Last week and weekend was tiring. I did manage to get 35 hours in at work. Also managed to help out around the house and even go on a 2-3 mile nature walk with the family on Saturday. After my big walk I was exhausted and napped for about 2 hours. It feels very weird being this weak for so long, but as the dr. pointed out 2 major surgeries in 7 weeks time will do that to you. All weekend was relaxing and fun just spending time with the family.
This week is already starting off with a bang. I worked almost 10 hours today and am still standing-well almost. A week and 1/2 left before Chemo and I am loving every minute of it. As always thanks for all the notes, thoughts, gifts and prayers. I am always amazed at all the love and caring that has came out of this.
Last night I finally got a chance to call one of my hospital roommates of 4 1/2 days. He was the gentleman who had a similar diagnosis to mine but his cancer was much more aggressive. He was diagnosed a week after me and the doctors went back and forth on whether he should have a surgery or not. They finally decided not to do the surgery but rather jump right into Chemo. He and I had the same doctor-Dr. Belzer. His body reacted poorly to chemo so they pulled him off it. He ended up back in the hospital because some of his bodily functions weren’t working right. The night he was admitted we talked for awhile and later he told me that the doctors told him he had 6 months to live if he did nothing. He told me he hoped I would never have to hear those words. He then explained that over the next few days he and his family would be trying to make a decision on whether to continue the fight and face another type of chemo or live out his remaining months medicated but at home under the care of Hospice.

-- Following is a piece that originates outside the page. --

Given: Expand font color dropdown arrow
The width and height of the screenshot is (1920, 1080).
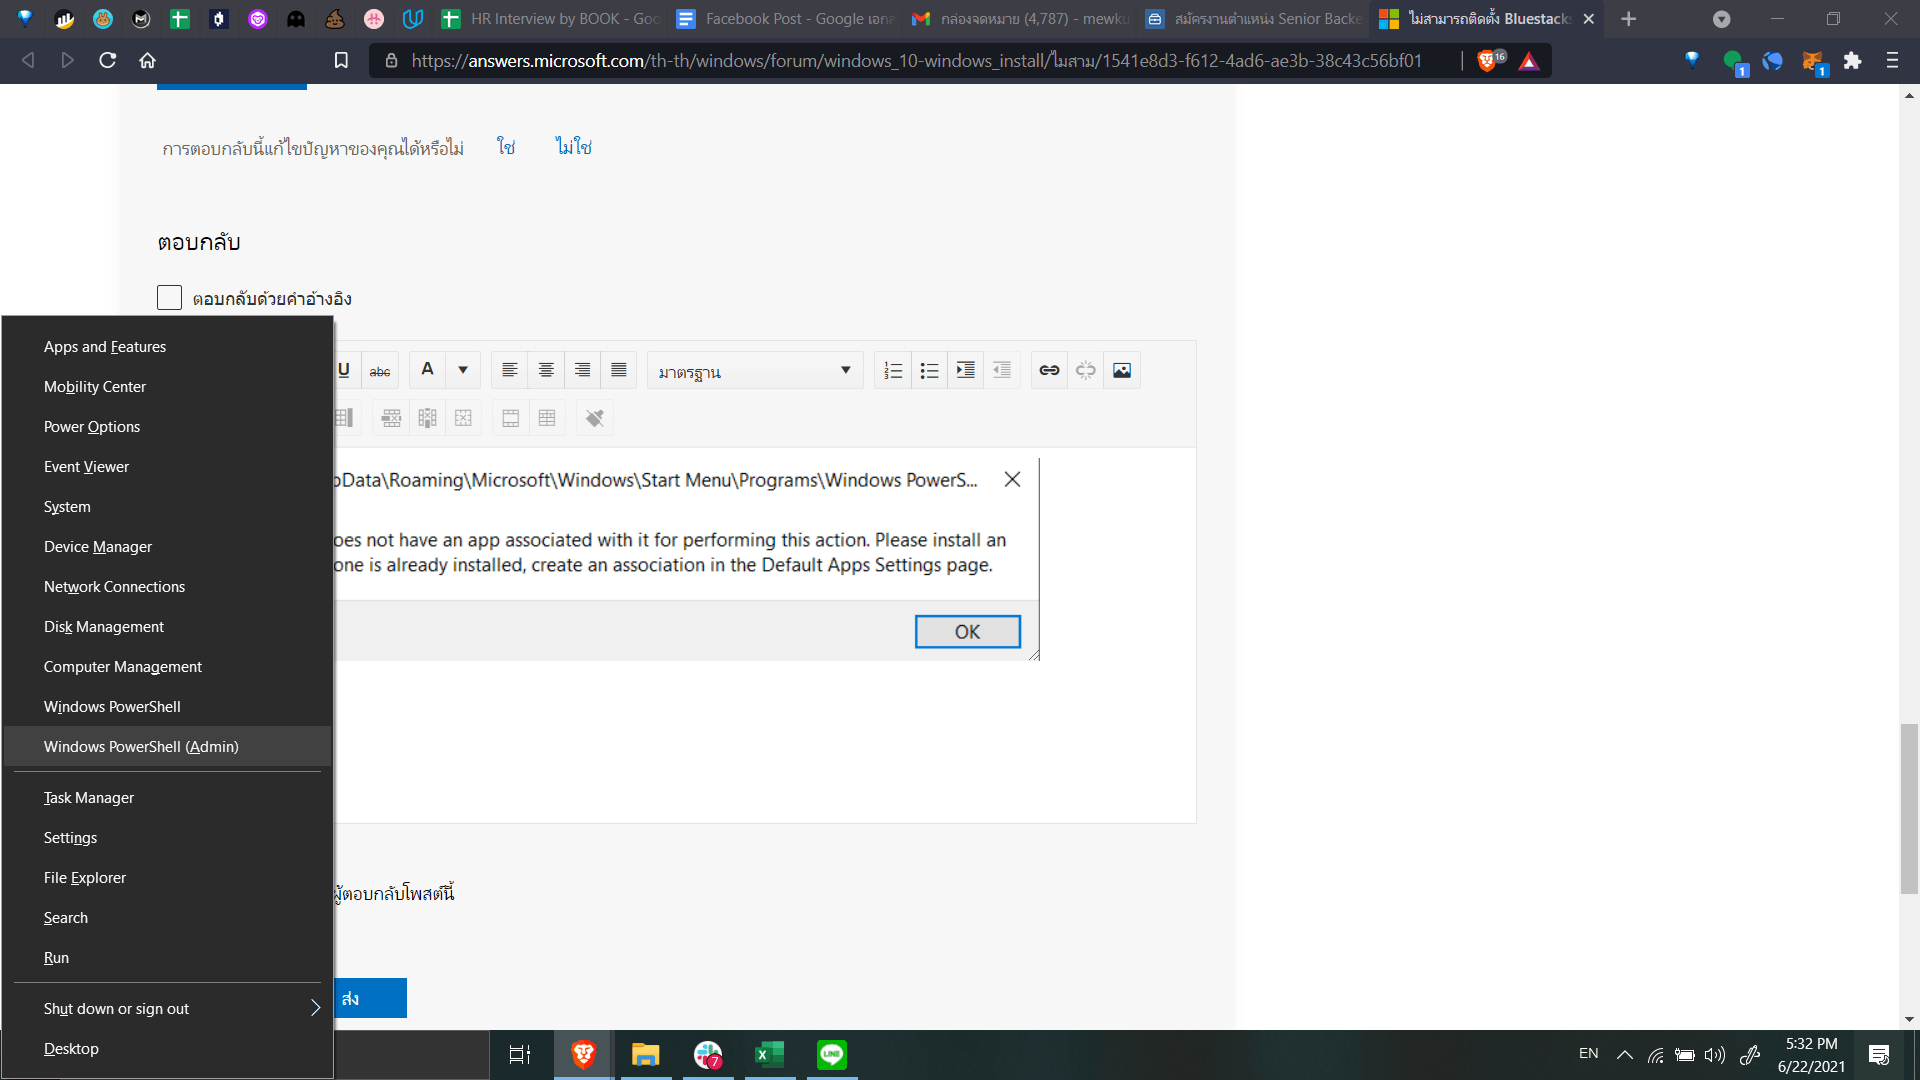Looking at the screenshot, I should click(x=463, y=371).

Monday-Thursday of that week I spent every afternoon with he and his family. Monday was weighing the options day. Tuesday was decision day-he chose to not fight the cancer anymore, but go for 6 months of quality life. Wednesday of that week was Hospice and filling out all of the documents on the choices he was making. Thursday was his release day. Before he left I asked him for his phone number and told him I would give him a call once I got released. Thursday of that week was my toughest day in the hospital. I got up enough strength to get out of my bed and shake his hand before he left. His name was James LeBlanc and he died 3 1/2 days after that hand shake. He was 67 years old.
His wife Sandy and I still had a great conversation last night even after she delivered the shocking news. Sandy and the rest of his family are great! They kind of adopted me into their family as I was apart of his last week. James even tried to look out for me while we were in the hospital. He was the one who told the Hospital Chaplin to visit with me. Sandy asked me to stay in touch and I told her I would call her next week to see how she was doing.
It was shocking, sickening news on how deadly cancer can be, and 24 hours later I am still trying to process it.
Please say a prayer for Sandy and the rest of their family for peace tonight.